When he was arrested in 1845, Priest congratulated the arresting officer and then cheerfully admitted to everything at his trial, saying that he would “deny nothing that’s true.” He also told the police where to find the rest of his loot.
Priest’s death sentence was reduced to 10 years in prison after many of his victims signed a petition calling for him to be treated mercifully.
John Donohoe was transported from Dublin in 1823. He was assigned to work on the estate of a local doctor but escaped and began holding up wealthy travelers in the area. It was said that he always acted with style and once gave a landowner his watch back because he had a good reputation. However, cruel overseers risked being left tied to an anthill.
Donohoe was captured and sentenced to death in 1828, but he escaped and resumed his bushranging career. Before long, he was the most feared outlaw in Australia. A local later recalled meeting Donohoe, who “was the most insignificant looking creature imaginable, and it seemed strange that he was able to keep a country in terror for eight years.”
Donohoe was killed in a shoot-out in 1830 while daring the police to “come on, using the most insulting and indecent epithets.”
A veteran of New Zealand’s Maori Wars, Andrew George Scott arrived in Australia in 1867. Two years later, a masked figure held up a local bank, leaving a classy note saying that the teller wasn’t to blame. It was signed “Captain Moonlite.” Ungratefully, the teller in question told the authorities that the robber was clearly Scott.

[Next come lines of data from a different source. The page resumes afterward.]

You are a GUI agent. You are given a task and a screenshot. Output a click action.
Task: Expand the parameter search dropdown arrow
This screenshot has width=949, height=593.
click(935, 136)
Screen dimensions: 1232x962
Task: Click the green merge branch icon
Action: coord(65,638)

While serving time for the crime, Scott dug through the walls of his cell and escaped but was quickly recaptured. Combined with the catchy “Captain Moonlite” nickname, the escape made him a celebrity. He was unable to get work when he was released because everyone thought he was a ruthless bushranger. With nowhere else to turn, Scott decided to actually become a ruthless bushranger, holding up an isolated hotel and killing a police officer in a shoot-out.
The police fired back, killing a member of Scott’s gang named James Nesbitt, who was probably his lover. Scott later wrote that Nesbitt “died in my arms. His death has broken my heart.”
Scott went to the gallows wearing a ring of Nesbitt’s hair. In 1995, his body was moved to a grave next to Nesbitt’s in accordance with Scott’s final wishes.